Segment Start: Source text

Another important aspect is EEG, either continuously or when indicated, to detect, prevent and treat early occurrence of seizures. In a Swedish study, continuous EEG was used as a predictor of outcome80 (GOE V). Moreover, biochemical tests such as s-100 and NSE have also been used successfully81 (GOE II), and in a recent study NSE corelated with time to reach the target temperature58 (GOE V). The prognostic value of CT and MRI is not known today, but both are recommended if a cerebral cause or complication is suspected. More studies are warranted on prognostication in patients treated with MTH.

Recommendation: Although not much data are available, we recommend that the outcome prognostication following MTH should not be initiated before 72 h post arrest to avoid early treatment withdrawal in patients who may still recover (GOR C). We recommend the use of EEG, SEP and biochemical markers if available (GOR D).

Adverse effects and complications of MTH

Although MTH exerts various effects on several organ systems, clinical studies show that MTH does not increase the risk or the number of complications compared with similar patients not treated with MTH22,34,35,39,82 (GOE I–V). Induction of hypothermia may affect haemodynamic stability. However, echocardiographic and invasive studies during infusion of cold fluids to induce hypothermia several hours after ROSC show that haemodynamic stability is preserved49,50 (GOE V), and a trend towards improved cardiac output and increased arterial pressure after infusion of ice-cold saline has been reported47 (GOE V). Comatose cardiac arrest victims often suffer from a post-resuscitation sepsis-like syndrome with reduced systemic vascular resistance50,82 (GOE V), and cooling may therefore be beneficial32,34 (GOE IV). A reduced heart rate may also be beneficial, because β-blocker use in the early post-resuscitation period has been associated with an improved outcome68 (GOE V). MTH may have an effect on the platelet count and clotting time, increasing the risk of haemorrhagic complications, and may impair immune function and increase the risk of infections. However, this has not been confirmed in clinical studies22,23,34,35,39 (GOE I–V). MTH may induce hyperglycaemia by decreasing insulin sensitivity and secretion, but this is usually easy to control with insulin treatment. Prolonged drug effects due to decreased clearance should be kept in mind71,72 (GOE IV).

Segment End: Source text

=== Task prompt ===
Can you copy the text on therapeutic hypothermia in full, word for word? The entries are separate material with no connection to the text on therapeutic hypothermia.

Segment Start: Given information

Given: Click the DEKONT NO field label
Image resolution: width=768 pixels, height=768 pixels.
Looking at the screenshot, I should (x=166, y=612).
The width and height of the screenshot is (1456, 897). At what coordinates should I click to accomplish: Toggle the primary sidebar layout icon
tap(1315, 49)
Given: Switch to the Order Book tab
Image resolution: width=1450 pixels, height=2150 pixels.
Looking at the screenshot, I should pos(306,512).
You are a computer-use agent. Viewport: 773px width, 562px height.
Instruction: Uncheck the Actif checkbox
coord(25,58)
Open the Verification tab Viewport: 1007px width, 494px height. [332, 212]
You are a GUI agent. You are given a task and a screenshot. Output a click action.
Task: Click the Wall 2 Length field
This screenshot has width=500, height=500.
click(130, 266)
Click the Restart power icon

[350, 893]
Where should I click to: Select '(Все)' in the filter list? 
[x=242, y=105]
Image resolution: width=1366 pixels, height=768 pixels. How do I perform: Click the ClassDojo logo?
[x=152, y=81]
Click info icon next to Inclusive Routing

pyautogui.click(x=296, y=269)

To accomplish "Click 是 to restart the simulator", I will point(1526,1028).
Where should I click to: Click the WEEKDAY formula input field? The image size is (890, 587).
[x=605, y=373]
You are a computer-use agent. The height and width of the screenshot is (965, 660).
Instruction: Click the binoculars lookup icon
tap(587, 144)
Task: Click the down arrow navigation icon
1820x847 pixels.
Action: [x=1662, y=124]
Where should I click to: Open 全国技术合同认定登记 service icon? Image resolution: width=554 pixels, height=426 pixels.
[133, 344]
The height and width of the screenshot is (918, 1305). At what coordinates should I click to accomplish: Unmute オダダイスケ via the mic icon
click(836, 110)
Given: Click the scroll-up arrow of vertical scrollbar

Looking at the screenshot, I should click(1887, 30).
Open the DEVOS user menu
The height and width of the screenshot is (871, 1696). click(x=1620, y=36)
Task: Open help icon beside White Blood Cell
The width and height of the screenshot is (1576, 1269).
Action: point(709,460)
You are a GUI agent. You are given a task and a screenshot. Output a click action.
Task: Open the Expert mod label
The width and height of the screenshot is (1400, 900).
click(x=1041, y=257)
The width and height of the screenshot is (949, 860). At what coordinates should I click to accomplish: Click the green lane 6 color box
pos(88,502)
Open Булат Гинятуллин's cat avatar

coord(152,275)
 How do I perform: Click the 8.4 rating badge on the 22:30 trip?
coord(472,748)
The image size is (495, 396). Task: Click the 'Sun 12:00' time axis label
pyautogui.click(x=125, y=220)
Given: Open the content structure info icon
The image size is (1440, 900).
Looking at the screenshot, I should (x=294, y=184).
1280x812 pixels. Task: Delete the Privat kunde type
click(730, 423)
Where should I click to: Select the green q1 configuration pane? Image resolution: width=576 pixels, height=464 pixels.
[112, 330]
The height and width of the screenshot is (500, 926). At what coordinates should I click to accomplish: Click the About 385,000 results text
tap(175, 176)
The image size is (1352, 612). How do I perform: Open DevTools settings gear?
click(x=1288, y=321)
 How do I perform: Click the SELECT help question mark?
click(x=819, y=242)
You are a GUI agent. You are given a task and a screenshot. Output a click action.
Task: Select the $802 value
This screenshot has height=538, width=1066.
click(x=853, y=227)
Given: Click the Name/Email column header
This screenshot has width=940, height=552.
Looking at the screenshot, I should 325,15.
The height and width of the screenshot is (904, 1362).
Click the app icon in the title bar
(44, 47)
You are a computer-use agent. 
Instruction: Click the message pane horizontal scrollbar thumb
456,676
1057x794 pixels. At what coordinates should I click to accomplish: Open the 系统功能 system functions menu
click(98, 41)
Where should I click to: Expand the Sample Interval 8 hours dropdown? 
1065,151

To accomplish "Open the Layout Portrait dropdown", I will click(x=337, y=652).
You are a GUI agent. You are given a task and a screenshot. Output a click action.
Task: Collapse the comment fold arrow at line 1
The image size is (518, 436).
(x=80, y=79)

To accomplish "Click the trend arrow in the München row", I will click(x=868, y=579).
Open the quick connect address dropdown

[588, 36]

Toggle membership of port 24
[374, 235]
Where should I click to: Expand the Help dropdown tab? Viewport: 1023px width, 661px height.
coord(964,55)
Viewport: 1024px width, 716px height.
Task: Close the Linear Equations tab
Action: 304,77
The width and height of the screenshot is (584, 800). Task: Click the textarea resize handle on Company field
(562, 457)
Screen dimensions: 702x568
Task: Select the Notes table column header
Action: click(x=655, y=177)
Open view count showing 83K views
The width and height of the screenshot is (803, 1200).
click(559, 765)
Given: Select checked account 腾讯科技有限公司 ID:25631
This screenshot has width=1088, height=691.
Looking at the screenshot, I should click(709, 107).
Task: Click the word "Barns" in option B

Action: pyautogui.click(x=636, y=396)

Segment End: Given information

=== Response below ===
Another important aspect is EEG, either continuously or when indicated, to detect, prevent and treat early occurrence of seizures. In a Swedish study, continuous EEG was used as a predictor of outcome80 (GOE V). Moreover, biochemical tests such as s-100 and NSE have also been used successfully81 (GOE II), and in a recent study NSE corelated with time to reach the target temperature58 (GOE V). The prognostic value of CT and MRI is not known today, but both are recommended if a cerebral cause or complication is suspected. More studies are warranted on prognostication in patients treated with MTH.

Recommendation: Although not much data are available, we recommend that the outcome prognostication following MTH should not be initiated before 72 h post arrest to avoid early treatment withdrawal in patients who may still recover (GOR C). We recommend the use of EEG, SEP and biochemical markers if available (GOR D).

Adverse effects and complications of MTH

Although MTH exerts various effects on several organ systems, clinical studies show that MTH does not increase the risk or the number of complications compared with similar patients not treated with MTH22,34,35,39,82 (GOE I–V). Induction of hypothermia may affect haemodynamic stability. However, echocardiographic and invasive studies during infusion of cold fluids to induce hypothermia several hours after ROSC show that haemodynamic stability is preserved49,50 (GOE V), and a trend towards improved cardiac output and increased arterial pressure after infusion of ice-cold saline has been reported47 (GOE V). Comatose cardiac arrest victims often suffer from a post-resuscitation sepsis-like syndrome with reduced systemic vascular resistance50,82 (GOE V), and cooling may therefore be beneficial32,34 (GOE IV). A reduced heart rate may also be beneficial, because β-blocker use in the early post-resuscitation period has been associated with an improved outcome68 (GOE V). MTH may have an effect on the platelet count and clotting time, increasing the risk of haemorrhagic complications, and may impair immune function and increase the risk of infections. However, this has not been confirmed in clinical studies22,23,34,35,39 (GOE I–V). MTH may induce hyperglycaemia by decreasing insulin sensitivity and secretion, but this is usually easy to control with insulin treatment. Prolonged drug effects due to decreased clearance should be kept in mind71,72 (GOE IV).